Ms Briggs said Wallan clinics had joined forces to try request an exemption from the area’s non-DPA, giving them access to more GPs.

“In Wallan we have applied for an exception to the DPA status, which we haven’t been successful in as yet,” she said.

“I think Mediq … submitted one last year as a sole practice, and now we’ve banded together to try to do it as a multiple practice exception. As yet we haven’t heard if that’s been successful.”

Member for McEwen Rob Mitchell, who pushed for the senate inquiry to hear evidence from Wallan doctors, said Wallan should be reclassified as a DPA as a matter of priority.

“It isn’t just that there are not enough GPs. Under an unfair government reclassification, Wallan is now not a DPA but designated a metropolitan area for the purposes of health services. The result of this cruel change is overseas-trained doctors cannot work here for the 10-year moratorium,” he said.

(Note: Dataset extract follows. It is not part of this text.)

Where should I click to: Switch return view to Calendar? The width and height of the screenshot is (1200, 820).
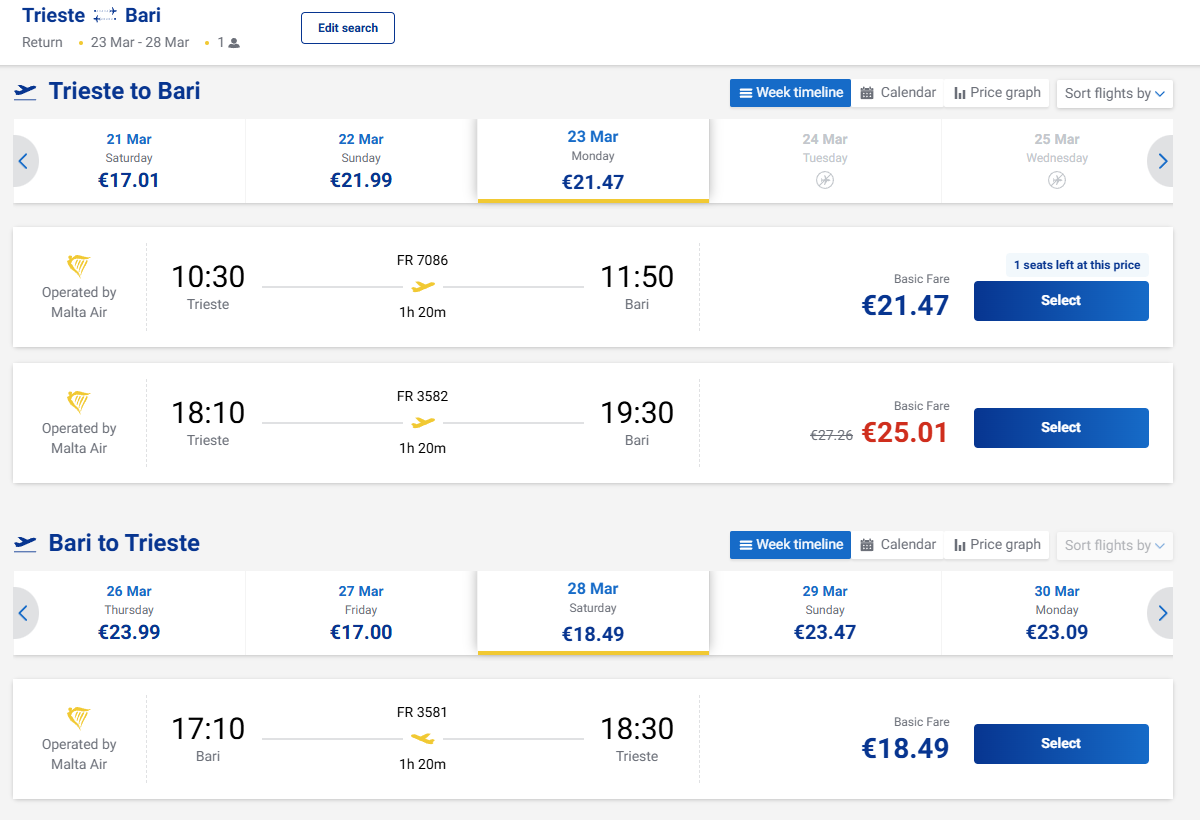click(x=898, y=545)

“We are losing very skilled practitioners that have been in the area for years due to this unfair rule change and we can’t replace them.

“Our existing doctors are struggling under a workload they cannot possibly maintain and patients are becoming frustrated.”
Wallan resident Melitta Hill said her family had all been patients at Wallan Family Practice but were now struggling to make appointments.

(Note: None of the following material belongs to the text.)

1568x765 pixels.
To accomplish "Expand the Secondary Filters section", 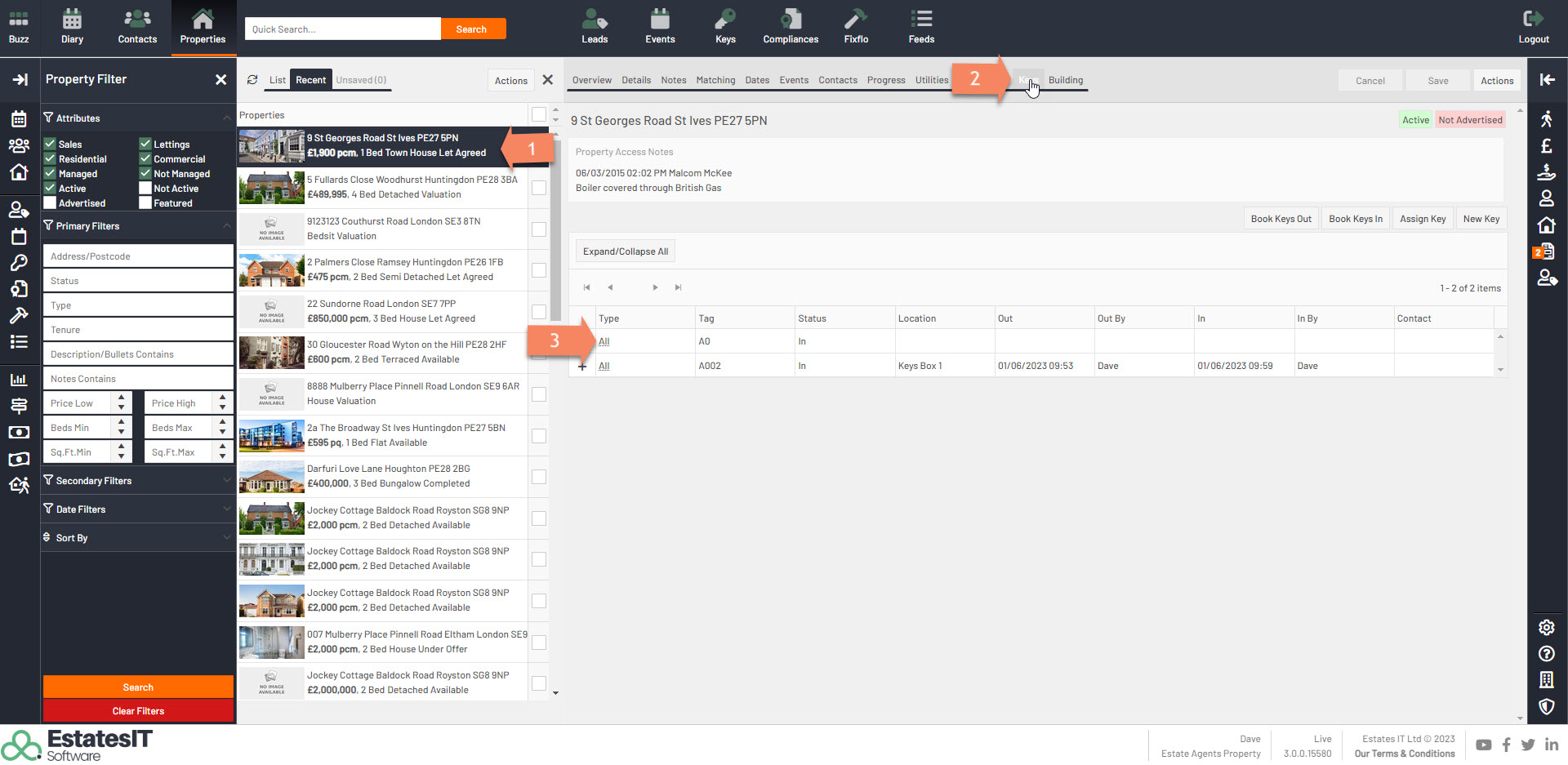I will pyautogui.click(x=137, y=481).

“My husband is a shift worker … [and] he often can’t get in to see a doctor, so he’s moved to follow one of the doctors who has left to a clinic in Brunswick,” she said.

“When our doctor moved to Brunswick, myself and the kids moved to another doctor who is now having to leave [to work in a rural area].

“Short of having to travel to Brunswick for a doctor’s appointment like my husband, I don’t know what I’m going to be able to do.”

Ms Hill’s husband and children are Aboriginal, and she said lack of access to GPs would complicate already complex health matters for the local Aboriginal population.

“With Aboriginal communities, there are more health issues that need to be monitored from an earlier age,” she said.

“My son is coming up to 18 [years old], and from 18 there are a whole lot of different health checks he has to have. Not being able to see a doctor is not what we want.”

Ms Hill described the situation as ‘quite desperate’.

“When you’re unwell and you ring to get a doctor’s appointment, being told there is a five or six week wait is not what you want to be hearing,” she said.

“We really need the support here, and being classified as metro is ridiculous. I can’t get my family to travel up here; they think they’re travelling to the bush.”